As summer turned to autumn, Asia contentedly prepared the nursery and the layette, sewing gowns, knitting soft booties and caps, and piecing small quilts in abundance, for she expected her baby to arrive in midwinter. “Give the babe that old Job's Tears quilt you made for me at Tudor Hall,” Wilkes joked in a letter from Richmond. “Cut it down to size, make three or four cradle quilts from it, I don't mind. I never could bear that sorrowful canopy. It always made me fear I'd see old Job at the foot of my bed, naked and bent, with long white locks, and beard hanging to his knees, and shedding tears as big as the quilt's patches.”

“What a thing to say about a quilt made with a sister's love,” Asia added indignantly after she finished reading the letter aloud to her mother and sister, but she smiled, for she knew Wilkes looked forward with great delight to the arrival of his little niece or nephew.

The family's anticipation of a precious new addition brought a welcome note of happiness to a season of increasing discord throughout the land, for the rising enmity between slave state and free was reflected in their own household. Joseph and Rosalie were indifferent to politics, but Edwin, Mother, Clarke, and Asia staunchly advocated the liberty and freedom of the North, as Asia was certain her father and grandfather would have done.

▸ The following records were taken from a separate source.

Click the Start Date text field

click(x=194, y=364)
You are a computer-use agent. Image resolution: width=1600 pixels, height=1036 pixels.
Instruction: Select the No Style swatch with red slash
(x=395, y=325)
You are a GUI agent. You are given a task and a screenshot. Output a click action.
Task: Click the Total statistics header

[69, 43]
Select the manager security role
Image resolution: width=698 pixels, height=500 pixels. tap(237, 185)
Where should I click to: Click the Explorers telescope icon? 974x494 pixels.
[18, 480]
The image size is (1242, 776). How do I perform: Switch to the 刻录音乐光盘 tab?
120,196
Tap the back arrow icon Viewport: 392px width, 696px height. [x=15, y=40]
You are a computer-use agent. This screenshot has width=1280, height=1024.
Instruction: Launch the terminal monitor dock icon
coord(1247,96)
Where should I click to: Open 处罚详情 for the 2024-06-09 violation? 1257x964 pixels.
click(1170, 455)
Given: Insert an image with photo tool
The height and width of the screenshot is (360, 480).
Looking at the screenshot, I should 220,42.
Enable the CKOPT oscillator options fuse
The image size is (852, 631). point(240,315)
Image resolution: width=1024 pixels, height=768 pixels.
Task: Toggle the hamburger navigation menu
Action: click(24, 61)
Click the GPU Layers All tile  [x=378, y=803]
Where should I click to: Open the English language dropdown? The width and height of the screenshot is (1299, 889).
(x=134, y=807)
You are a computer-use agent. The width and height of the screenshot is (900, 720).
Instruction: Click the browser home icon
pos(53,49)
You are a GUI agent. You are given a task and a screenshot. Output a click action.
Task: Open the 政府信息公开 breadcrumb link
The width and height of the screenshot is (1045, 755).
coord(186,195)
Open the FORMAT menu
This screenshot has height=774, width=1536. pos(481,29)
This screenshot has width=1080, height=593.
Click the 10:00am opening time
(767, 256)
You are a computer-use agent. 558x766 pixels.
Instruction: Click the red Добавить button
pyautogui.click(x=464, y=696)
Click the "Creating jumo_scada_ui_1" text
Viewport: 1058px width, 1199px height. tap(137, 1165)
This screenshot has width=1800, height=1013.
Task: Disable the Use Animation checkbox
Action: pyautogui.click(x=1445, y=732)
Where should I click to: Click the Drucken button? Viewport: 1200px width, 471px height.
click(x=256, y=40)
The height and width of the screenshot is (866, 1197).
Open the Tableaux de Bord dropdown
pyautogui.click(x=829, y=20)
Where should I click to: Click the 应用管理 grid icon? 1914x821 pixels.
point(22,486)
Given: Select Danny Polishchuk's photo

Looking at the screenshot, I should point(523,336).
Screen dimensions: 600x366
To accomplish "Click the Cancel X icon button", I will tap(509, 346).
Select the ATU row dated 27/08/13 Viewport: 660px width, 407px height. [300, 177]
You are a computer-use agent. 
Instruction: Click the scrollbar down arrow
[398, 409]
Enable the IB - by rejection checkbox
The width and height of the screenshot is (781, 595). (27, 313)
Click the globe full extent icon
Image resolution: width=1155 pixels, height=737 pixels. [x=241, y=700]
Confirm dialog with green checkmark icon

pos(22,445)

Wilkes alone took the part of the South, especially his beloved adopted home of Virginia, where he had always been treated with kindness and respect by theatergoers, far more so than in the North. It was only natural that he should return the affection the South had offered him in such abundance, Asia supposed, but sometimes she suspected Wilkes exaggerated his ardor to vex Edwin.

Then, in November, an astonishing turn of events forced her to reconsider. The militant abolitionist John Brown, who had been convicted and sentenced to die for his failed attempt to instigate a slave uprising in Harpers Ferry, Virginia, was awaiting execution in a Charles Town prison. As the date approached, rumors flew about that abolitionist partisans were plotting an assault on the village, intending either to break Mr. Brown out of prison or to storm the scaffold and rescue him from the hangman's noose. President Buchanan had ordered four infantry companies under the command of Colonel Robert
E. Lee to Charles Town to meet the threat, but Virginia governor Henry Wise, fearing that this would not suffice, called out the state militias to reinforce the federal troops.

Asia, her mother, and Clarke, avid newspaper readers all, followed the story in the press with alarmed fascination. Only later did they learn that Wilkes had been caught up in the tumultuous events.

Wilkes's letter home spun a thrilling tale, rendered only slightly less harrowing by the knowledge that he had written it after he had already returned safely to Richmond. On the evening of November 19, he was preparing for his bit part in the comedy
The Toodles
when the alarm began to peal in the bell tower on Capitol Square. When Wilkes rushed outside, he discovered that a special train had just pulled into the station at Broad and Seventh, directly across the street from the Marshall Theatre, halting only long enough for the city's militia companies to climb aboard before speeding them off to the defense of Virginia. As he watched the celebrated Richmond Grays, the Richmond Blues, the Howitzer Company, the Virginia Riflemen, the Old Guards, and the Young Guards scramble onto the train, smartly attired in splendid uniforms, impressively outfitted with knapsacks, bedrolls, and muskets, Wilkes was seized by the irresistible compulsion to join them.

He sprinted to the train and asked two of the Richmond Grays for permission to board. When they refused, citing orders that no one was allowed on the train but men in uniform, Wilkes employed his boundless charm to persuade them to sell him enough pieces of their own costumes to allow him to pass. By the time the train reached its destination, he had befriended enough soldiers and had spent enough coin to acquire a nearly complete uniform—snug gray trousers and shirt, white sashes crossed over his chest, a greatcoat adorned with a shoulder cape, a gray hat cocked at a debonair tilt and secured with a chin strap.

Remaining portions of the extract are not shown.